Requests:
1) Reproduce the stretch of the Selfridges building thread from "I am seeing" through "are recent pictures.".
2) Go on with the Selfridges building thread from the point where it stops.

Page extract:
# Love it or hate it?



## Pete2005 (Oct 1, 2005)

The Bullring Birmingham - The Selfridges building
Some love it - some hate it. What do you think?

Artist impression








































































----------------------------------------


----------



## Taller Better (Aug 27, 2005)

Ummm.... I am going to wait and see how it looks when completed. 
Don't want to offend anyone, but right now I am not loving it...
I am seeing it as trying too hard to be novel.


----------



## Pete2005 (Oct 1, 2005)

No its finished, i just used the artist impression to show the size.

All the rest are recent pictures.


----------



## Javi (Mar 18, 2005)

It´s good but in my opinion is in a wrong place


----------



## Pete2005 (Oct 1, 2005)

Javi said:


> It´s good but in my opinion is in a wrong place


Intresting. What do you mean wrong place?


----------



## HT (May 6, 2004)

I love it , but i really dislike the yellow elements .


----------



## ishtefh_03 (Nov 11, 2005)

Pete2005 said:


> Intresting. What do you mean wrong place?

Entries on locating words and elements

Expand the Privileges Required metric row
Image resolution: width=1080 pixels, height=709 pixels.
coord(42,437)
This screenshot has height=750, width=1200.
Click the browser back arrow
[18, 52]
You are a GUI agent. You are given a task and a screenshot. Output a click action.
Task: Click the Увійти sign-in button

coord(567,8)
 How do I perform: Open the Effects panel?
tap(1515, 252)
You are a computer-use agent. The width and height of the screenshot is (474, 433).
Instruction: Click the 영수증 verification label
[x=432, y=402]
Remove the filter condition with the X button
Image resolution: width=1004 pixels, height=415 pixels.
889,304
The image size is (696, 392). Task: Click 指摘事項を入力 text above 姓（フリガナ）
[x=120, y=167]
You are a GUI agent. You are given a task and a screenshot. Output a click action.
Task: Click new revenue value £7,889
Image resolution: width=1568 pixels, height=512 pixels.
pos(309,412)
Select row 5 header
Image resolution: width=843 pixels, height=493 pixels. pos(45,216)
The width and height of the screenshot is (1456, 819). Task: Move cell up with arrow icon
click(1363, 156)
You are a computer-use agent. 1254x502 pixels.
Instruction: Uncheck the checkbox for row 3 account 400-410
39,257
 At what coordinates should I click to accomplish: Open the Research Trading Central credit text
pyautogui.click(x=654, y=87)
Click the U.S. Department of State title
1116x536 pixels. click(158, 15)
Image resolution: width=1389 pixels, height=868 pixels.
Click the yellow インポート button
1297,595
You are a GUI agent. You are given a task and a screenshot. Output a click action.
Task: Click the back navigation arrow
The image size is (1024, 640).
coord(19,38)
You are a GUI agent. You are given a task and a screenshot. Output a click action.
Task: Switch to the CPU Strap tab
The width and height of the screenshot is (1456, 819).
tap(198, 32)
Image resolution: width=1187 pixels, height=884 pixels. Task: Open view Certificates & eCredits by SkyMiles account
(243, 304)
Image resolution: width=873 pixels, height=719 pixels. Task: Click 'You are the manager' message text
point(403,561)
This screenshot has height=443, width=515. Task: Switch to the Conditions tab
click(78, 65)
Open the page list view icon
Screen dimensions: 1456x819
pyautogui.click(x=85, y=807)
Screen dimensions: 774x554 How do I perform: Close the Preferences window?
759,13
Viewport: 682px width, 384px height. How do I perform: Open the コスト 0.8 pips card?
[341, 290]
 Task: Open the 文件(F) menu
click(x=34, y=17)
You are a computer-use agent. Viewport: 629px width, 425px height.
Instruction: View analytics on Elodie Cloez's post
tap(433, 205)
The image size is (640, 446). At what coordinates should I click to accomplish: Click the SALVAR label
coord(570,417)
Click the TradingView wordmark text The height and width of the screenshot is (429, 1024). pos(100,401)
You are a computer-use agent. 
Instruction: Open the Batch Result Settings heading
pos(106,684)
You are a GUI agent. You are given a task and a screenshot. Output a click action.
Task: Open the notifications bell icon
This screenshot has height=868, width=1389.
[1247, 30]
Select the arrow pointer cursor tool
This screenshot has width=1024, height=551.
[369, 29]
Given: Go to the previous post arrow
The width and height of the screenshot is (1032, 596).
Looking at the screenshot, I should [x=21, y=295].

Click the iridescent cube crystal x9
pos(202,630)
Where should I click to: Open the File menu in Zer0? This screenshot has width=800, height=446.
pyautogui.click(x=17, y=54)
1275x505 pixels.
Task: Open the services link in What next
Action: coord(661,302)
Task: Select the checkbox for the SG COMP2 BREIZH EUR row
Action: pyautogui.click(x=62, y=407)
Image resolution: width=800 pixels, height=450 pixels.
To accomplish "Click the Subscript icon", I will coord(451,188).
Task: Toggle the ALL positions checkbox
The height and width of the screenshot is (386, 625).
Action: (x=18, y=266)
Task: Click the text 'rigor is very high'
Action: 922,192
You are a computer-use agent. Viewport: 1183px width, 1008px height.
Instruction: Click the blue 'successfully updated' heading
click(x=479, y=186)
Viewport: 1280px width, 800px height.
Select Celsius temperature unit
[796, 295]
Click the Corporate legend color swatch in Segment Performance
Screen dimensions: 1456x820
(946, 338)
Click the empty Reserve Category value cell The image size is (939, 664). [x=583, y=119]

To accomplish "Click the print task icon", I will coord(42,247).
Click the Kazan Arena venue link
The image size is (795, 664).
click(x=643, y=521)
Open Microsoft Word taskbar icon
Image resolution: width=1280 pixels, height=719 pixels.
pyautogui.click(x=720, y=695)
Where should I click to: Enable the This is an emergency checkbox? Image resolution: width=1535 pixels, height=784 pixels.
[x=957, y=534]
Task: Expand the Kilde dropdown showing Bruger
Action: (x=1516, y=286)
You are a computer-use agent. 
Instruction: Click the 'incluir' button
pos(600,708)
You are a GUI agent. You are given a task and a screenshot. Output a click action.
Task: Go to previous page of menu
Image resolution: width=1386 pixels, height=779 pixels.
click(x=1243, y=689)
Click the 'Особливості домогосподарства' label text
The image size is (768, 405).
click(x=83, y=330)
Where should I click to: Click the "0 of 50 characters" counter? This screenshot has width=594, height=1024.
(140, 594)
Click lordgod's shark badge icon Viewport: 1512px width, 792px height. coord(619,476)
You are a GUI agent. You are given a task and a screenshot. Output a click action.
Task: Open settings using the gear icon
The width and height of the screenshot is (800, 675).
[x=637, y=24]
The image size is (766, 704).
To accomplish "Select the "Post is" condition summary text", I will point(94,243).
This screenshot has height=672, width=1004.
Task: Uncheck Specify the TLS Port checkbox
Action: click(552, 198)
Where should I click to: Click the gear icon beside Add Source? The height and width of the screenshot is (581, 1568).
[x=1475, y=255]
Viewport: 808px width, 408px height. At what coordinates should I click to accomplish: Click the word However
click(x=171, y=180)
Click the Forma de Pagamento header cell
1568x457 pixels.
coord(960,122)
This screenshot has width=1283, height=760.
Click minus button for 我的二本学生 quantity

Per-task answers:
1)
I am seeing it as trying too hard to be novel.


----------



## Pete2005 (Oct 1, 2005)

No its finished, i just used the artist impression to show the size.

All the rest are recent pictures.

2)
maybe because its near a church that looks old... just look in the picture...


----------



## ishtefh_03 (Nov 11, 2005)

what it is made of anyway???


----------



## chenlu (Dec 16, 2003)

I especially love its soft, flowing form 
and the circles kind of enforces this feeling of comfort


----------



## dewback (Jun 28, 2005)

HT said:


> I love it , but i really dislike the yellow elements .


I share your point of view, those yellow things are annoying.


----------



## mr_storms (Oct 29, 2005)

as has been said before I like it but it is out of place (and ^^ those yellow things are ugly)


----------



## ishtefh_03 (Nov 11, 2005)

it looks good at night, i like the effect of the lights...


----------



## satit28 (Mar 9, 2005)

great design............
but next by the church???.................
no!!.............


----------



## ishtefh_03 (Nov 11, 2005)

satit28 said:


> great design............
> but next by the church???.................
> no!!.............


just like what i said...


----------



## Pete2005 (Oct 1, 2005)

i think it looks good next to the church - old and new.

















]


----------



## mac71 (Dec 14, 2005)

I think it looks Ok. It surely has a really unique design.


----------



## Tazmaniadevil (Dec 23, 2003)

To me, it's ugly. But I don't hate it.


----------



## CrazyCanuck (Oct 9, 2004)

Very futurisitic, I love it.


----------



## cristianocani (Oct 21, 2004)

A good project by Future Systems architects!


----------



## cphdude (Apr 18, 2004)

hate it....


----------



## ladolcevita (Aug 11, 2005)

I actually doesn't care that much, it does look stand out though.


----------



## petey (Nov 10, 2004)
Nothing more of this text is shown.